En esos tiempos, el público argentino no quería ganar todo antes de que empezaran los torneos. No sufría la actual urgencia arrogante. Los hinchas de 1966 quizá no se distinguían de manera rotunda de los de 1951, cuando ingleses y argentinos se enfrentaron por primera vez. También en Wembley, y con una actuación inolvidable del arquero Miguel Ángel Rugilo. A pesar de la derrota, imaginada en base al relato radial, única fuente de opinión y emoción, la gente se agolpó en Ezeiza para darle una calurosa bienvenida a la Selección. Haber presentado batalla en territorio hostil era suficiente motivo. Rugilo no hacía más que simbolizar esa aspiración al heroísmo.
El dictador Juan Carlos Onganía, cuyo flamante gobierno acababa de arrancarle el reconocimiento a los Estados Unidos, evaluó que la Selección del Toto Lorenzo, aunque modesta de propósitos, acomplejada por arrastre y amiga de salir a empatar, ofrecía una propaganda aceptable para la Revolución Argentina (así la bautizó, así de pomposos y delirantes son nuestros militares) y recibió al plantel a su regreso.

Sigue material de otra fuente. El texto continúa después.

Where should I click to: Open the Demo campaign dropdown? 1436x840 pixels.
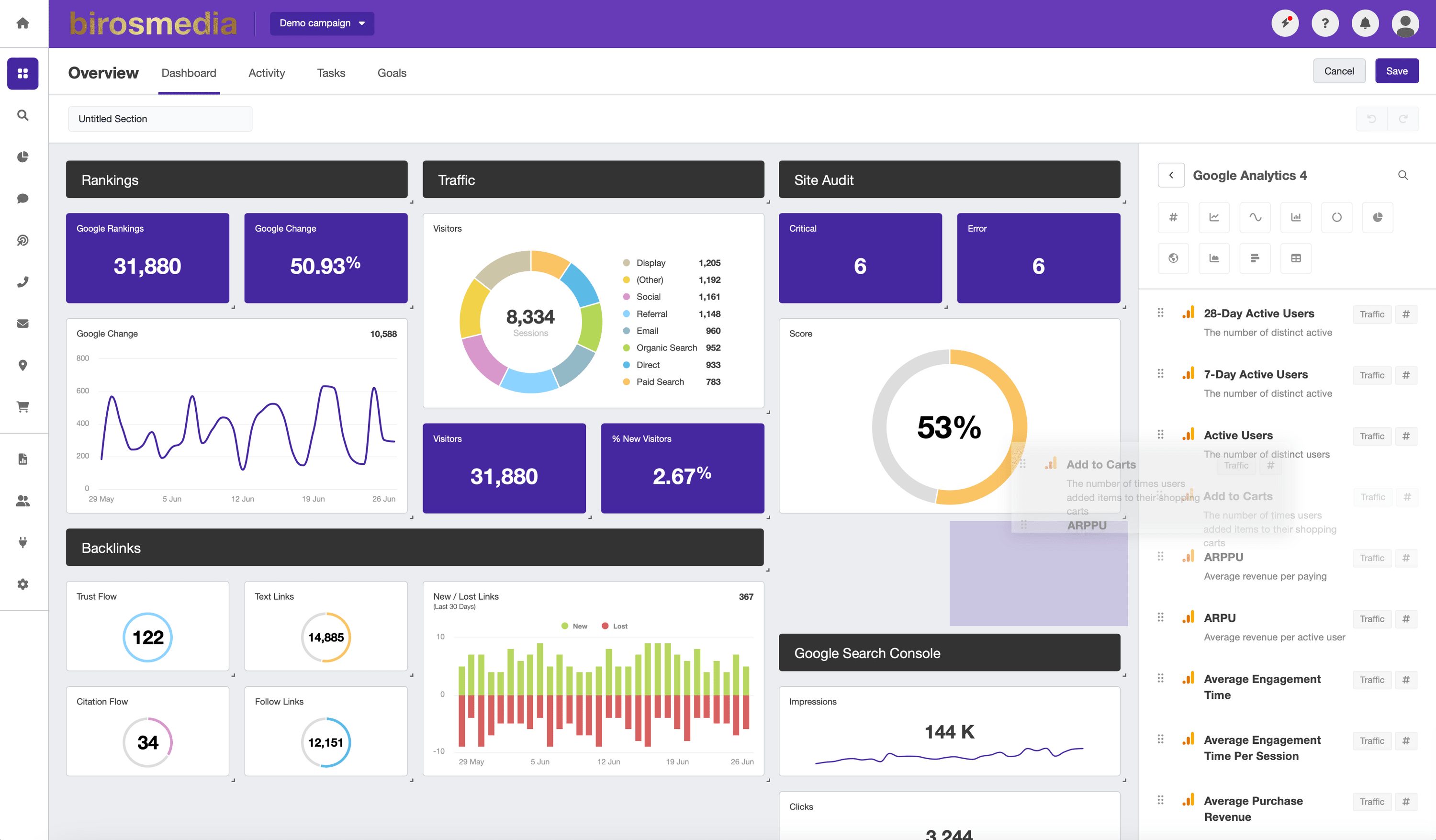click(322, 23)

Quizá vislumbró en el énfasis táctico del entrenador un espejo de la disciplina castrense. El general habrá pensado que la eficacia y la valentía son atributos comunes de las buenas formaciones deportivas y los buenos ejércitos. No sé qué habrá dicho este hombre tan recto de Rattín, de la inconducta transformada en orgullo nacional.